**Supplied text**

Wednesday, 28 November 2007


Knee deep in snow and no chance in hell of being ‘outdoor active’. Yes there is skiing, but that’s hardly an option at 6pm on a Tuesday night. In fear of having my arse permanently stuck to the desk chair during the dreary dark evenings, endlessly surfing through YouTube and checking out the latest clips Wong sends me the links to (although I highly recommend this Russian gem), I decided to join a volleyball team. It’s mixed, it’s free, and it’s at the local primary school. The team is run by the teachers who work there. Got in through connections (Michal’s mate Szymon teaches maths there). Now when you think primary school, you usually think cozy one-to-two storey type building, with classes of 25 and lots of paper cut-out flowers stuck in windows. This school is a bit different. It is four levels if you count the underground gym bit and caters for 1200 primary school kids. There are over 35 teachers and classes are divided from year 3 along high-school mechanics, i.e. different teacher for PE, different teacher for maths, different teacher for chemistry, Polish etc. The school is equipped with two gymnasiums (basketball court, volley ball net, indoor soccer goals, handball, and bits and pieces needed for gymnastics), an atrium, showers, changing rooms AND this leave-your-winter-boots storage solution thingy so that children don’t slosh around in their wet footwear round the corridors. They even have special bags for their slippers or ‘dry shoes’ that they bring with them and hang up in the morning. There is also a portiere who sits in the school’s lobby and the floors smell of lemon scented cleaning detergent.

The teachers have a shit common room though, with one photocopier and only 15 or so chairs for the whole lot of them. They have to bring in their own mugs, coffee and have no regular access to their own computers or the internet. There are nice curtains though and plenty of pot plants. They also get paid next to nothing. When I say next-to-nothing, I don’t mean the usual teacher whinge. I mean next to nothing. Szymon, in order to make a standard living wage, has to tutor privately about an additional 25 hours per week. Lucky he is a maths teacher. They’re in big demand. Imagine if he taught home-ec. He’d be rooted.

As for volleyball? I am officially the midget retard. Amongst burly men who are over 1.90m tall, who whack the ball like jackhammers, and who block volleys in a way that make me look away with fear, I have come to accept I may be there because everyone is too polite to tell me to rack off. Stuff it. My ego is intact and I am having fun. Only once did I feel like vomiting out of sheer horror and embarrassment for being so completely shit. With every week I get a little better. For example yesterday I even managed to score 4 points. In two hours (for those who know anything about volleyball – that’s a really bloody awful average).

foot locker with shoe bags

some of the jackhammers

volleyball does not have to be poncey

midget retard

Wednesday, 21 November 2007

more winter tales

This one is from last week, before the snow really fell in Krakow. I needed to get to Nowy Sacz which is some 100km south of town. I didn’t feel like waiting for the tram to take me to the bus stop that would take me to Nowy Sacz. So I decided to ride by bike to the bus stop and chain it to a fence. Now, the temperature wasn’t all that inviting. In fact it was about +2 degrees. My bike thought it was finished for the season. I thought differently. With a million layers of clothes and a scarf covering half my head, I managed to get to my destination which was some 3ks away. I hopped on the bus and was glad to be warm.

**Supplied entries**
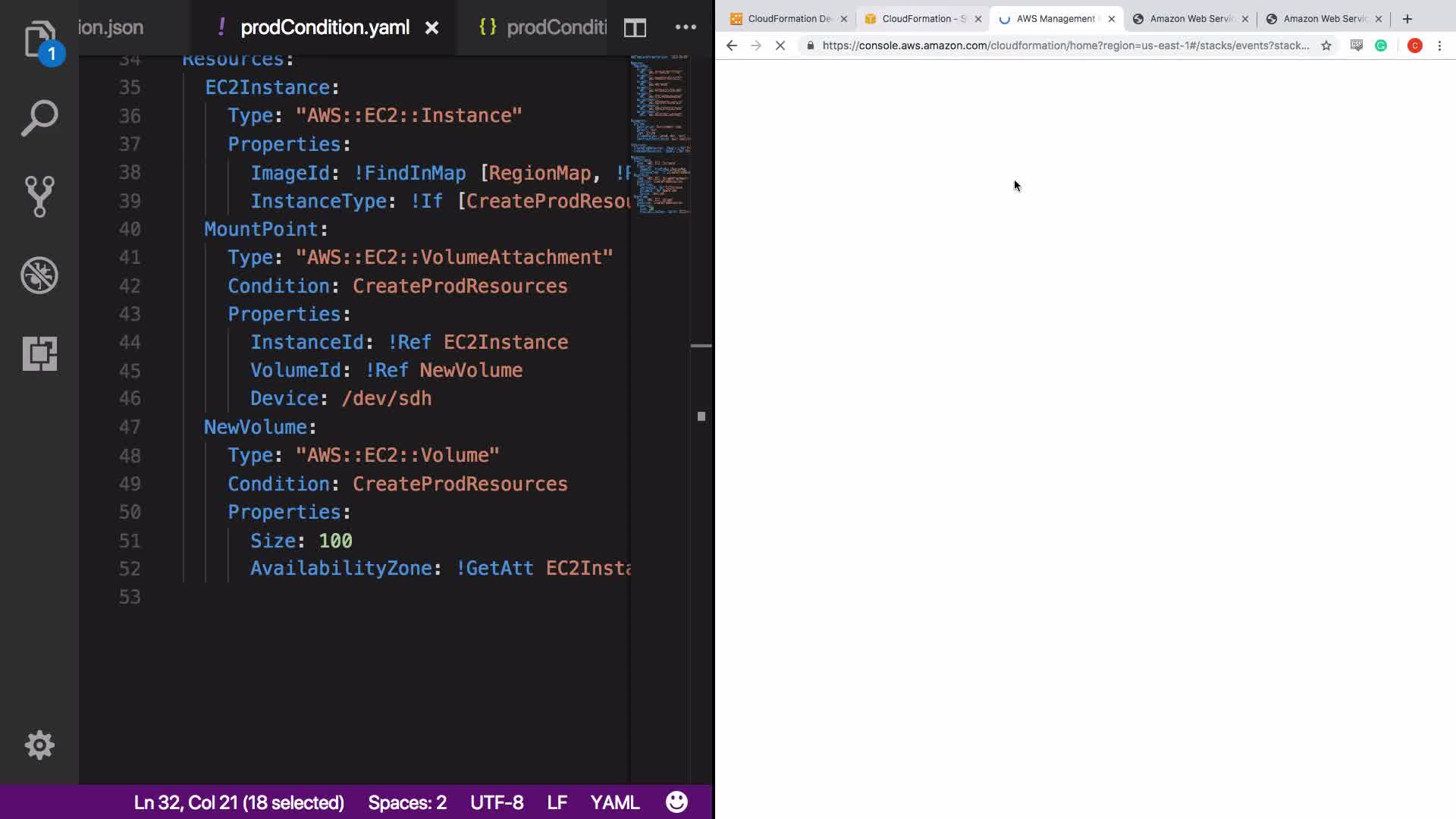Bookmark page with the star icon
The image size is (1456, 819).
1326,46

--

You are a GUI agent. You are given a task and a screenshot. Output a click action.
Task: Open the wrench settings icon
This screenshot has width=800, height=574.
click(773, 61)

**The tasks**
a. According to the blog post, how many primary school kids does the school with the volleyball team cater for?
b. List everything the blog post says the school's two gymnasiums are equipped with.
c. Write the next part of the blog post, picking up right after the bus ride to Nowy Sacz begins.

**Solved problems**
a. 1200

b. basketball court, volley ball net, indoor soccer goals, handball, and bits and pieces needed for gymnastics

c.
Having finished my business in Nowy Sacz and nine hours later the town was knee deep in snow. I was on a bus that was snailing its way back to Krakow at a pace of about 50ks an hour. With a two hour delay I reached Krakow which by this stage had turned into a massive white doona. I scratched my head and wondered what to do with my bike, which I barely found hidden amidst a tonne of white fluff. I started to wheel it and rang Michal to maybe come pick me up. As I hung up I felt disappointed at my lack of trying to rely on myself in a winter blizzard. The disappointment did not last long. Quickly the conviction was formed that I could indeed fight the elements. I got on the sucker and started peddling home.

On a bike with slim line city tires, no gears and only a back peddle brake, I started to think I was going to crack my head on the edge of a footpath (zero helmet, warm winter beanie instead). But the Ukrainian machine rolled on, trenching through the snow like the plough it was not. Michal found me a kilometre away from home, tapped his head with his forefinger exclaiming I really was retarded, took my heavy bag off my back, got back into the car and drove off yelling “I wouldn’t want to spoil your fun!!” Right he was, because I was grinning like a mad idiot happy that I was RIDING MY BIKE IN THE SNOW!!

I only slipped about 10 times and fully stacked it twice. A week has gone by and I do not have pneumonia. Success.

drawing made on an envelope - excuse its shitness

drawing on some more scrap - you get the idea

about 11:30pm, after the ride and before a hot bath - pretty!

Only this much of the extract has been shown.